Results and Discussion
Results of the rearing experiments are summarized in Table 1. Fourteen females and 2 males emerged from the pupae sent from Japan. These insects were exposed to bouquets of L. japonicum and L. palmatum and initially all the eggs but one were deposited on Japanese climbing fern. One hundred and forty females and 105 males emerged from L. japonicum compared to no adults from the L. palmatum.

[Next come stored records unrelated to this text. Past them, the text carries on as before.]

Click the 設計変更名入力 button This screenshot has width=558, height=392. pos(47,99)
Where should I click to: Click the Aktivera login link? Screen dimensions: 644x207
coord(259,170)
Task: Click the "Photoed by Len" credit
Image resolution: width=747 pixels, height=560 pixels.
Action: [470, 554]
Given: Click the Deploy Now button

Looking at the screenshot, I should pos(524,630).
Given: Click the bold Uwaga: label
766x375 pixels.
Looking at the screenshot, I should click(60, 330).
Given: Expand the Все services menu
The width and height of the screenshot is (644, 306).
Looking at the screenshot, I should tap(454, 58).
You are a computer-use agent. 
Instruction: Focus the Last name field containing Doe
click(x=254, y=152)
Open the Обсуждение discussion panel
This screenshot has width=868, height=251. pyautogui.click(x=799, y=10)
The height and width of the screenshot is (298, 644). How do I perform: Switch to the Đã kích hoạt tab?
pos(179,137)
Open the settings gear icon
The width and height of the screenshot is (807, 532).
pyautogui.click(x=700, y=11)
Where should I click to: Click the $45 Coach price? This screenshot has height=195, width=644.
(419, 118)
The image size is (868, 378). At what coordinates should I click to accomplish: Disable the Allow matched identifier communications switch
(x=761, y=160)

These adults were then divided into 2 cages with bouquets of both plant species. Adults were produced on both species of plants. The experiment continued for 6 generations, with the result that adults produced on L. japonicum were 1,202 females and 979 males compared to 249 females and 230 males produced on L. palmatum. It was concluded after the 6th generation that L. palmatum could support complete development of N. fuscolinealis and the insect was not specific enough to be considered as a biological control agent of Japanese climbing fern.
Biological Studies
The moths mate shortly after emergence, usually at night. Females lay the eggs on both sides of the leaflets usually the second night after emergence. The eggs initially are flat, but swell as they mature and the developing larva is visible through the chorion prior to egg hatch. The duration of the egg stage averages 9 d. Larvae are yellowish-cream to green in color with black spots and dark brown heads. The young larvae feed by scraping the surface of the new growth, while older larvae eat the entire leaflet including older and fertile leaves. The duration of the larval stage is 11.2 ± 1.1 d (n = 21). The mature larva spins a very loose web of silk on the leaflet and rachis and forms a brown naked pupa beneath it. The development time for the pupal stage is 5.7 ± 0.6 d (n = 21).

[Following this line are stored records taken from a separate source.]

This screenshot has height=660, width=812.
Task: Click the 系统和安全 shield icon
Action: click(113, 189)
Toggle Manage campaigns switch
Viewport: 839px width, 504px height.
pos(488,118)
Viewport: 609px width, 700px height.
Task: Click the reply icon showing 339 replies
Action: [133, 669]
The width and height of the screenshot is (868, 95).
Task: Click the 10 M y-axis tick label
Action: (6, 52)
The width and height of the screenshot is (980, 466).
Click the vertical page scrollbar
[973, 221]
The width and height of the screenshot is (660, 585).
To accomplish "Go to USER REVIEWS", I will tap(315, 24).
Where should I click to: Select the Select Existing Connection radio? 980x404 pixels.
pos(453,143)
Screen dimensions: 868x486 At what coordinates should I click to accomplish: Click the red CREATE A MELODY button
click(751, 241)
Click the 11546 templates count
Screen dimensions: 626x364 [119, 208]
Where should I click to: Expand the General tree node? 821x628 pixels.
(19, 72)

The adults are brown with distinctive white boomerang-shaped marks near the margin of the forewing. The development time from neonate to adult at 26.7°C is 16.9 ± 1.3 d (n = 21). None of the individual insects were followed from egg deposition to adult, so the total developmental time was estimated. Total developmental time at 26.7°C should be 24-30 d based upon an egg stage of 9 d and the larval/adult times.

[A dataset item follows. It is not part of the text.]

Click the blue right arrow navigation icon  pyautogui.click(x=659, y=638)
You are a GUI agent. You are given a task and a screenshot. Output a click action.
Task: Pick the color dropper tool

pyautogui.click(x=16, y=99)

In oviposition studies, females laid an average of 146.6 ± 84.0 (2-233) eggs and 68.8 ± 24.3% of the eggs hatched. Female longevity averaged 6.9 ± 2.6 d (n = 12) compared with the male at 11.1 ± 2.2 d (n = 9).
One female survived 24 h at -4°C without plant material or moisture. After removal from the freezer, the female survived 2 more d in a cage in the greenhouse.
Multi-choice Tests
The results of the multi-choice test with a companion control are presented in Table 2. There was no feeding on Actinostachys pennula (Swartz) Hooker and Ctenitis sloanei (Poeppig ex Sprengel) C.V. Morton. Feeding on Anemia adiantifolia (Linnaeus) Swartz was minimal, averaging 0.4 mm2. The 2 species of Tectaria were both attacked, but T. heracleifolia (Willdenow) L. Underwood suffered heavier damage than the related T. fimbriata (Willdenow) Proctor & Lourteig. However, the feeding on both species of Tectaria was slight when compared with the feeding on the control.
Females oviposited on bouquets of L. microphyllum in a sleeve cage in the greenhouse. Sixty six adults were produced in the first generation and 77 adults in the second generation.
Neomusotima fuscolinealis was eliminated as a potential biological control agent of L. japonicum because of its potential use of the rare native L. palmatum. Our studies demonstrated that the moth could complete its development on the plant for multiple generations.
Acknowledgments
The authors thank Yutaka Arita for identifying N. fuscolinealis and Akira Shimizu for collecting and shipping larvae and pupae to Florida, Gary Buckingham for help with experimental design and other technical advice, Min Rayamajhi for supplying Lygodium japonicum, and Luke Kasarjian for providing the other plants used in the study. We thank William Bennett for finding Lygodium palmatum and allowing us to collect the plants. This research was supported by the Florida Department of Environmental Protection.